Decided on December 31, 2013
Supreme Court, Queens County

Rywa Wilner, Plaintiff,

against

Mt. Hawley Insurance Company, Defendant.



7106/12

Bernice D. Siegal, J.



The following papers numbered 1 to 12 read on this motion for an order pursuant to CPLR §3212 compelling the defendant to assume the defense and all related costs, expenses and attorneys fees for the actions entitled "Carlos Vega vs. Rywa Wilner" and "Bernard Reyes vs. Rywa Wilner"; (2) setting the matter down to determine what costs, expenses and attorney fees the plaintiff is entitled to as a result of this action; and (3) delaying the requirement for the plaintiff to serve and file a note of issue and certificate of readiness until such time as this court compels such filing.

PAPERS

NUMBERED

Notice of Motion - Affidavits-Exhibits..................................1 - 4

Notice of Cross-Motion- Memorandum of Law....................5 - 9

Reply Affirmation..................................................................10 - 12

Upon the foregoing papers, it is hereby ordered that the motion is resolved as follows:

Plaintiff, Rywa Wilner ("Plaintiff" or "Rywa"), moves for an Order pursuant to CPLR §3212 compelling the defendant to assume the defense and all related costs, expenses and attorneys fees for the actions entitled "Carlos Vega vs. Rywa Wilner" and "Bernard Reyes vs. Rywa Wilner." Defendant, Mt. Hawley Insurance Company ("Defendant" or "Mt. Hawley") cross-moves for summary judgment declaring that Mt. Hawley has no obligation to defend or indemnify Plaintiff. For the reasons more fully set forth below, in light of the failure of Plaintiff to provide timely notice or a reasonable excuse for such late notice, Plaintiff's motion is denied and Defendant's cross motion for summary judgement, finding as a matter of law that Defendant has no obligation to defend or [*2]indemnify Plaintiff for the two underlying actions.

Facts

Rywa has been the owner of the buildings located at 119-14 Union Turnpike ("119-14") and 16-16 Summerfield St. ("16-16") in Queens since the 1980's. Rywa's two sons, Michael Wilner and Harold Wilner ("Harold"), jointly carried out the day to day management of the family business until Harold passed away on November 16, 2009. Harold's responsibilities included procurement of insurance and handling of liability claims. Rywa was not involved in the day to day operations.

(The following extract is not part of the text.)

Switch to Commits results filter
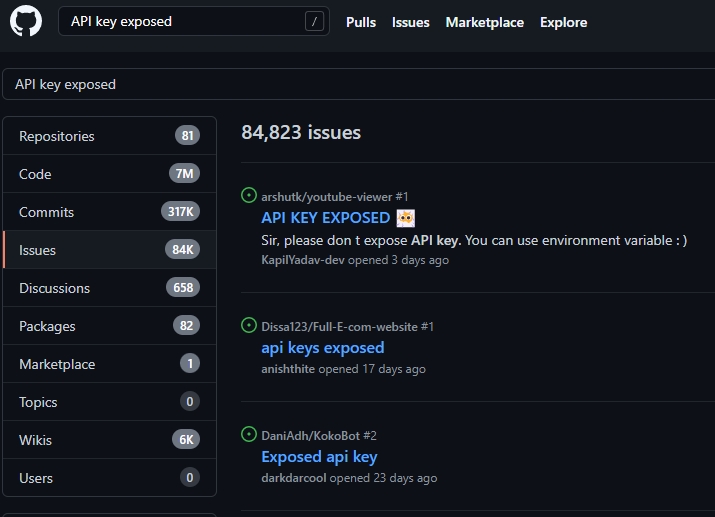click(x=47, y=212)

The within action involves two policies issued by Mt. Hawley with respect to the subject properties. On February 23, 2008, Carlos Vega ("Vega") was allegedly injured inside the building located at 119-14. On July 15, 2008, Vega commenced a negligence action as against Joseph Wilner only, which resulted in a default judgment. Mt. Hawley was not provided with notice until May 21, 2009, nearly a year following the commencement of the original action, and almost one and one half years after the alleged incident. On June 2, 2009, Mt. Hawley issued a disclaimer of coverage by letter to Harry upon the grounds that it failed to receive timely notice of the occurrence and that Joseph Wilner was not named on the policy. On November 12, 2009, Vega commenced a second negligence action, this time against Rywa, Harold, and CY & RY Corp. A subsequent disclaimer was issued on January 11, 2010 upon receipt of the "second" summons reiterating that Mt. Hawley has previously disclaimed against all insured by way of the June 2, 2009 letter.

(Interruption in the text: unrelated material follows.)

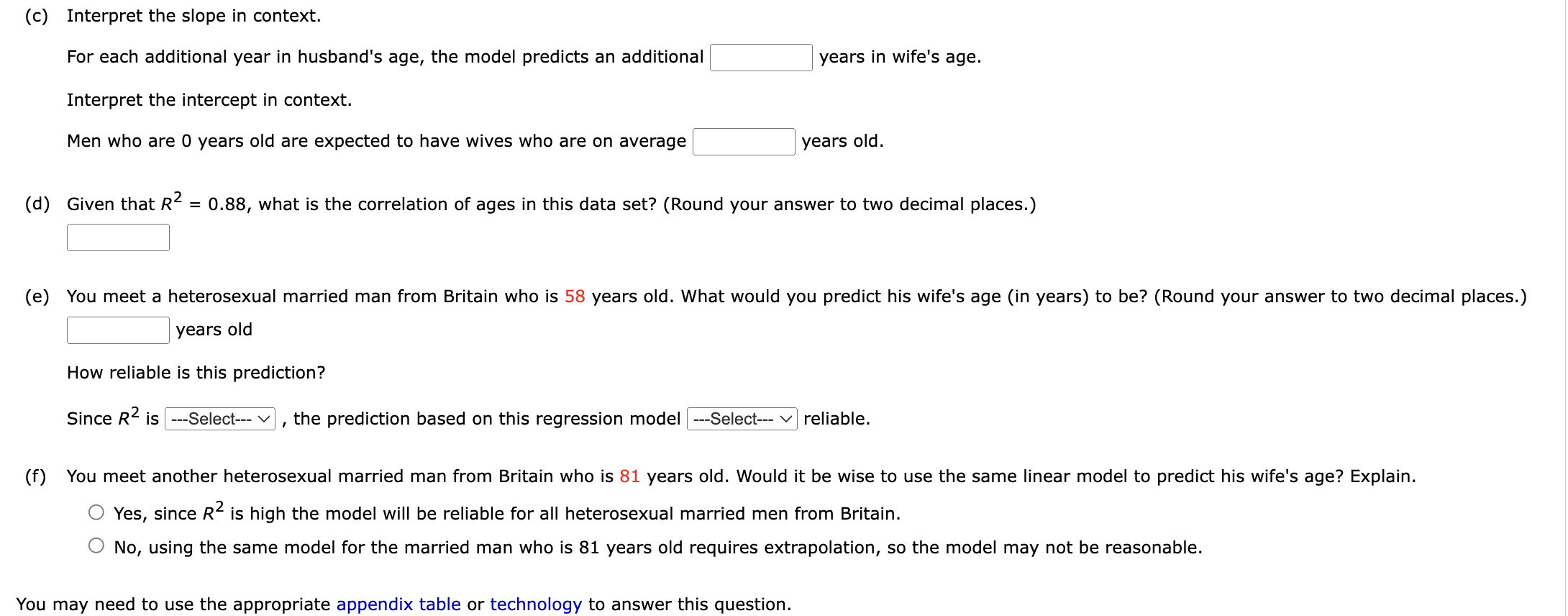Select the 'Yes, since R² is high' radio option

On July 2, 2008, Bernardo Reyes ("Reyes") allegedly fell on the sidewalk located at the premises "16-16." On August 29, 2008, Reyes commenced a negligence action against Sarug and on December 17, 2008, Reyes filed an amended complaint to add H. Wilner Realty Management LLC as a defendant, which was served upon Harry on December 31, 2008. Mt. Hawley was first provided notice of the accident on May 21, 2009 by way of a copy of the Default Judgment Order against Joseph Wilner. On May 27, 2009, Mt. Hawley issued a disclaimer of coverage.

The Mt. Hawley policy [FN1] then in effect provides that in the event of an occurrence, Plaintiff was required to notify Mt. Hawley "as soon as practicable" and "immediately send (Mt. Hawley) copies of any demands, notices, summonses or legal papers received in connection with the claim or "suit."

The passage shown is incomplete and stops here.